:: What is needed ::
Make an exact copy of every entry below, with the pictures left out.

(Available data begins)

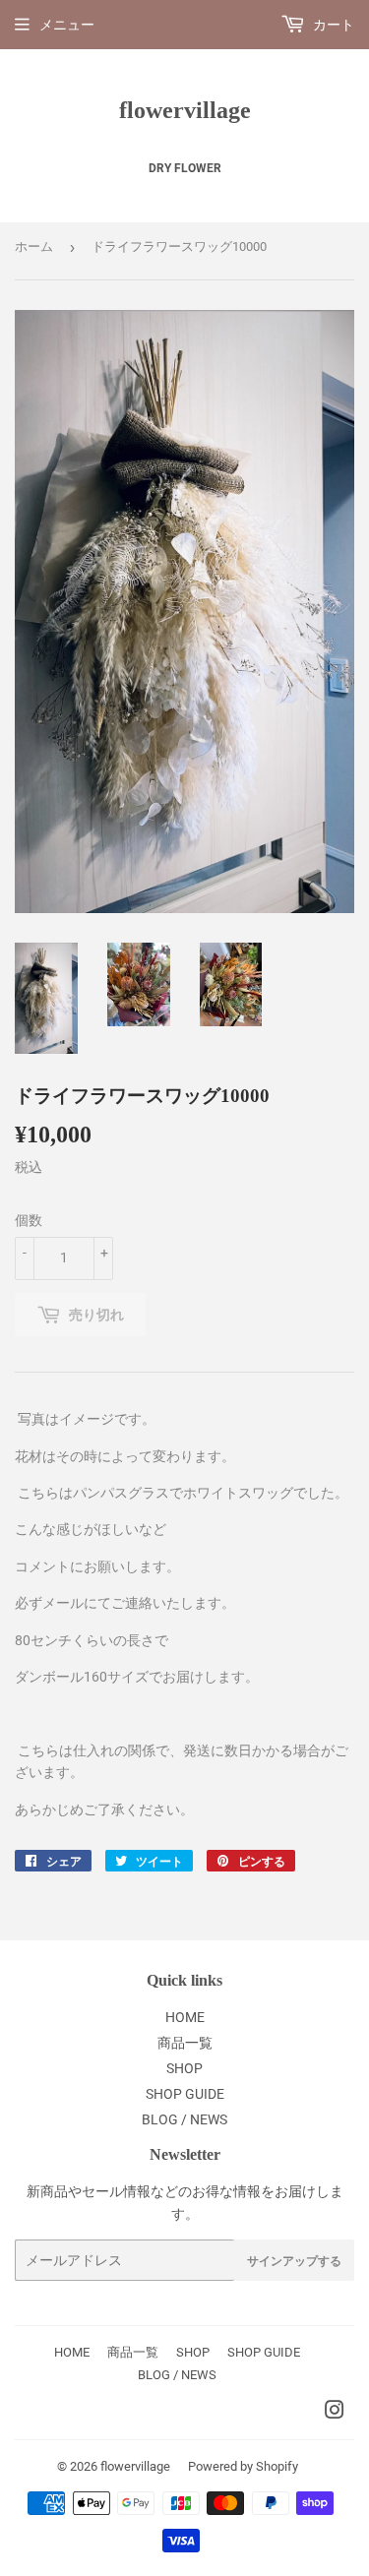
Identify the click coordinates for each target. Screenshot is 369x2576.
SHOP (184, 2068)
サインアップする (294, 2260)
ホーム (34, 246)
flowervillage (185, 109)
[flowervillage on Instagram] (334, 2413)
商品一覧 (185, 2043)
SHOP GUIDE (185, 2094)
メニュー (66, 24)
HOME (185, 2017)
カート (332, 24)
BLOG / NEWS (184, 2119)
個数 (28, 1220)
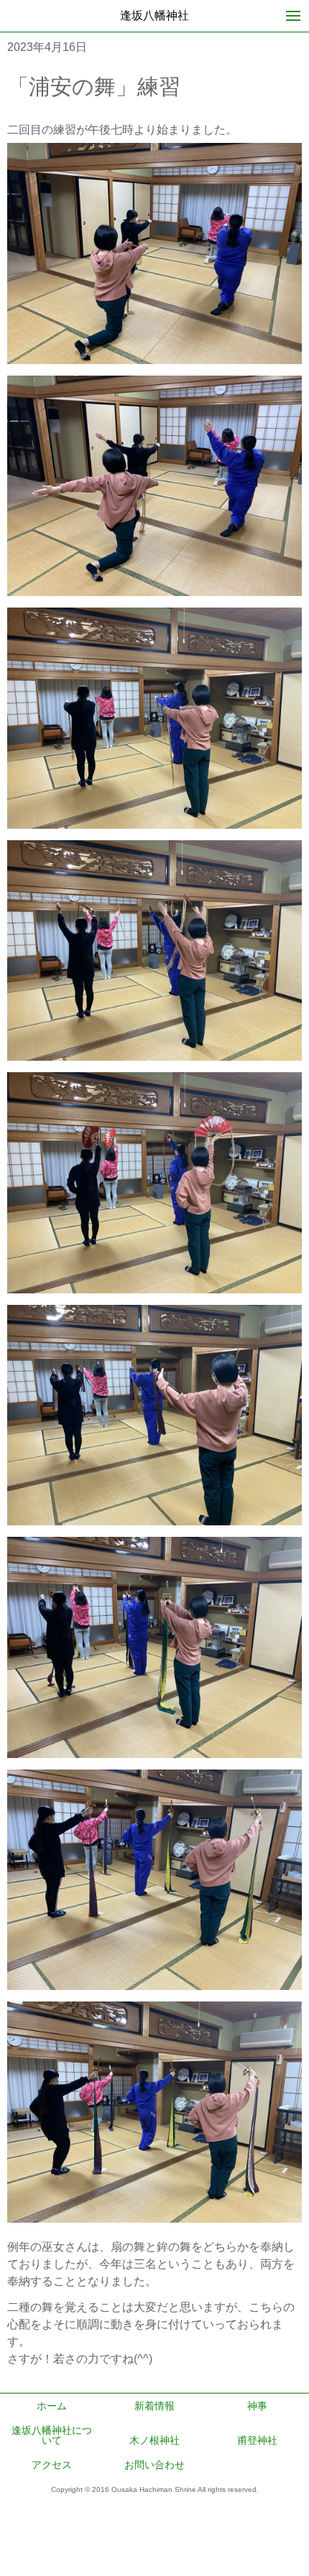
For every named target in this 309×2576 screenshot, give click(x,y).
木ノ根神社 (154, 2440)
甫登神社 (257, 2440)
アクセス (52, 2464)
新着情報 (154, 2406)
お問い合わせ (154, 2464)
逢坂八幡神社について (51, 2435)
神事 (257, 2406)
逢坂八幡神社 (154, 15)
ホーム (52, 2406)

(Available data ends)

:: Your response ::
Identify the click coordinates for each target. Screenshot is 369x2576.
SHOP (184, 2068)
サインアップする (294, 2260)
ホーム (34, 246)
flowervillage (185, 109)
[flowervillage on Instagram] (334, 2413)
商品一覧 (185, 2043)
SHOP GUIDE (185, 2094)
メニュー (66, 24)
HOME (185, 2017)
カート (332, 24)
BLOG / NEWS (184, 2119)
個数 (28, 1220)
For every named target in this 309×2576 screenshot, give click(x,y).
木ノ根神社 (154, 2440)
甫登神社 (257, 2440)
アクセス (52, 2464)
新着情報 (154, 2406)
お問い合わせ (154, 2464)
逢坂八幡神社について (51, 2435)
神事 (257, 2406)
逢坂八幡神社 (154, 15)
ホーム (52, 2406)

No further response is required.